(Data records)
-- Opening Marker --

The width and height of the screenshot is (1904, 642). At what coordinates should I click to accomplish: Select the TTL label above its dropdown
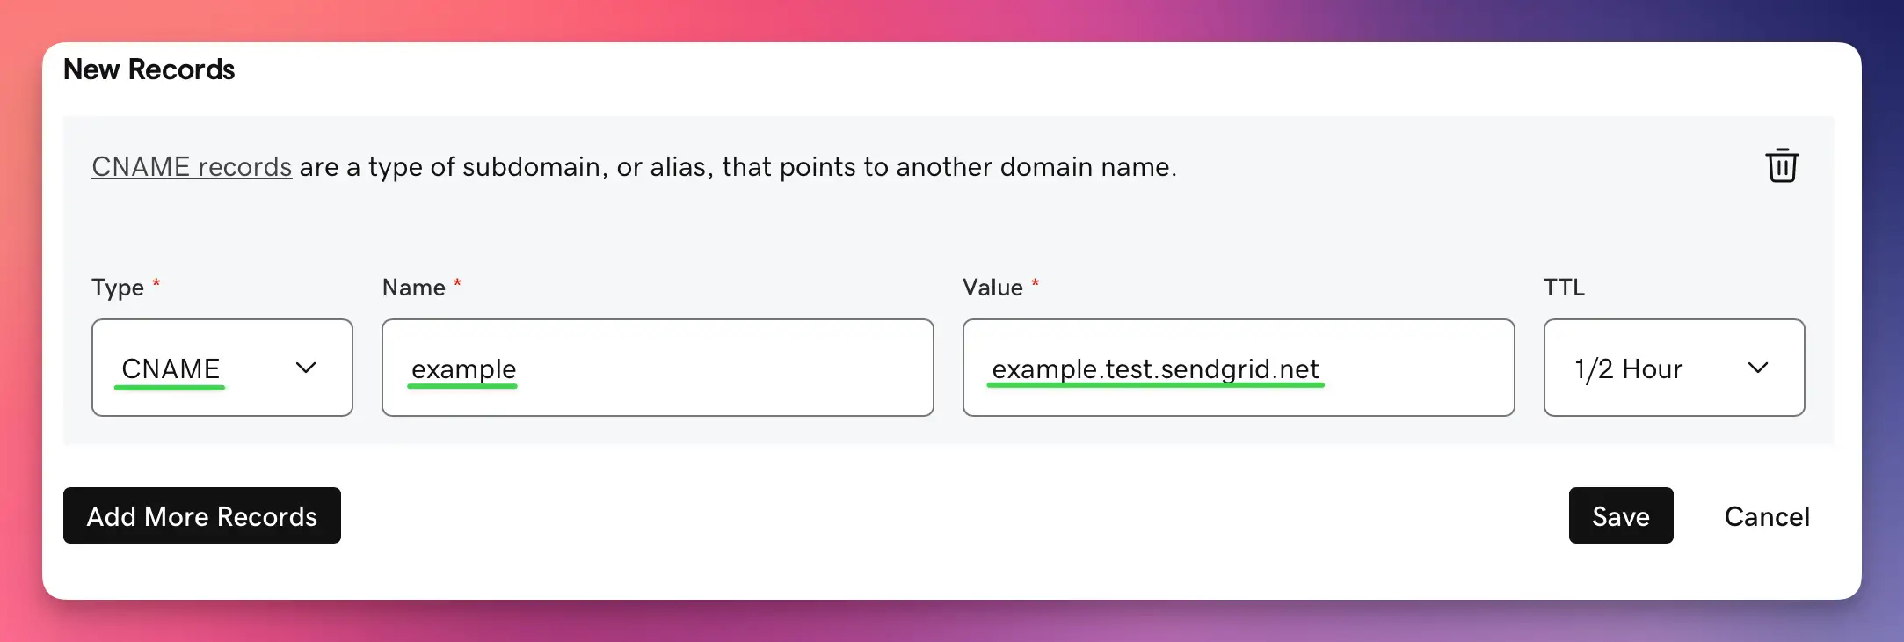(x=1564, y=287)
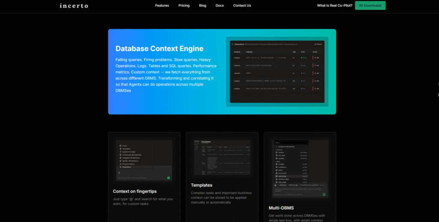Click the 'What is Real Co-Pilot?' link
This screenshot has width=439, height=222.
tap(334, 6)
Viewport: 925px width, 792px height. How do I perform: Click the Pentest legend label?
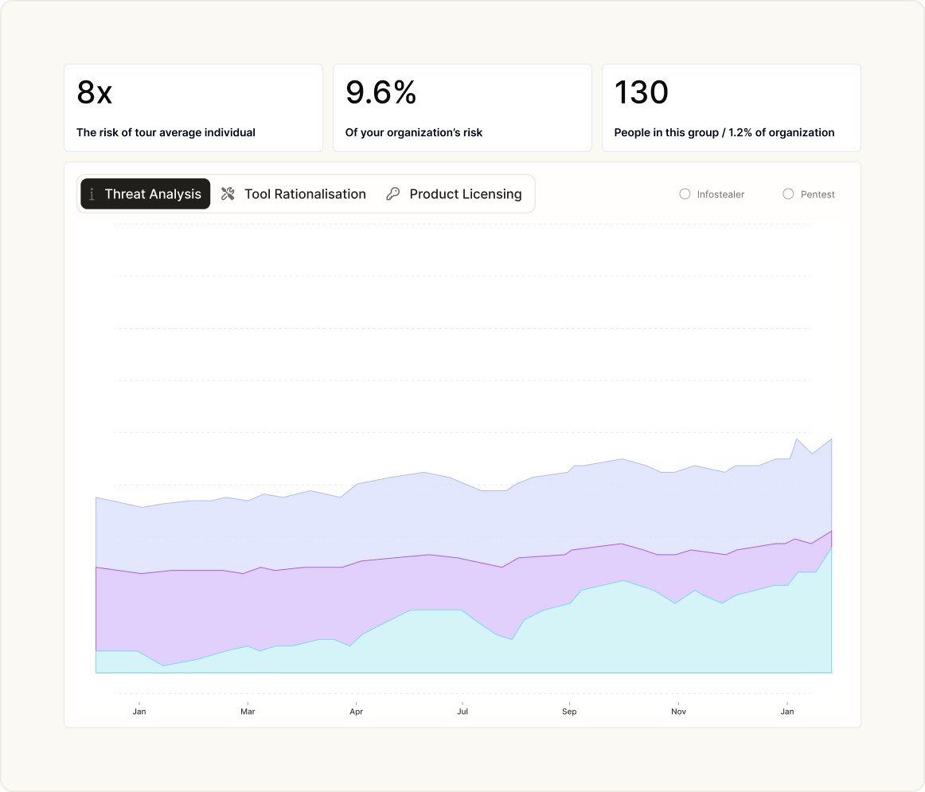tap(817, 194)
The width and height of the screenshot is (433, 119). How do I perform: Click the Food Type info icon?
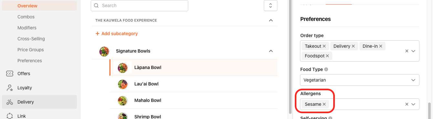pyautogui.click(x=326, y=69)
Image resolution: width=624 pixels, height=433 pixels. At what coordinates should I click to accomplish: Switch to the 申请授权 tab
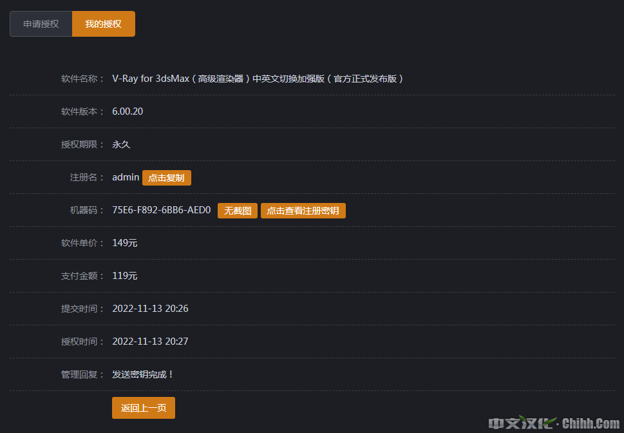point(41,24)
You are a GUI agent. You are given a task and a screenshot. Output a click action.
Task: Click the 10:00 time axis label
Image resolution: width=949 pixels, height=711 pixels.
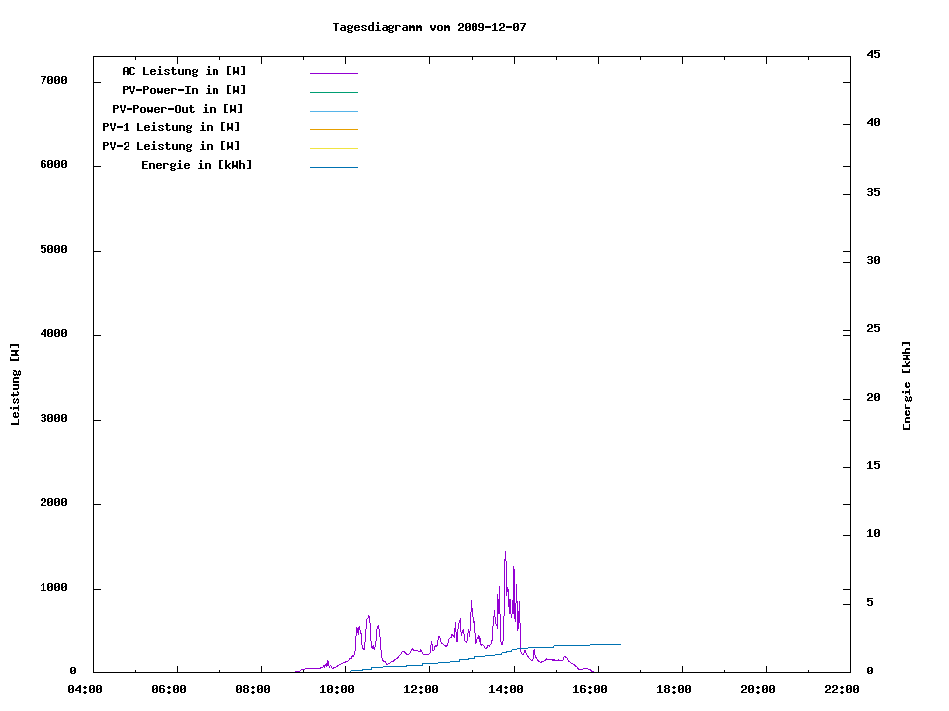pos(337,689)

-- Closing Marker --

## Task statement
Exclude the pictures and repeat the entries word for word.

## Exercise response
The width and height of the screenshot is (1904, 642). At what coordinates should I click to accomplish: Select the TTL label above its dropdown
(x=1564, y=287)
Click the 'What is Real Co-Pilot?' link
This screenshot has width=439, height=222.
tap(334, 6)
Viewport: 925px width, 792px height. How do I perform: Click the Pentest legend label?
tap(817, 194)
The width and height of the screenshot is (433, 119). How do I perform: Click the Food Type info icon?
pyautogui.click(x=326, y=69)
Image resolution: width=624 pixels, height=433 pixels. At what coordinates should I click to accomplish: Switch to the 申请授权 tab
point(41,24)
You are a GUI agent. You are given a task and a screenshot. Output a click action.
Task: Click the 10:00 time axis label
Image resolution: width=949 pixels, height=711 pixels.
pos(337,689)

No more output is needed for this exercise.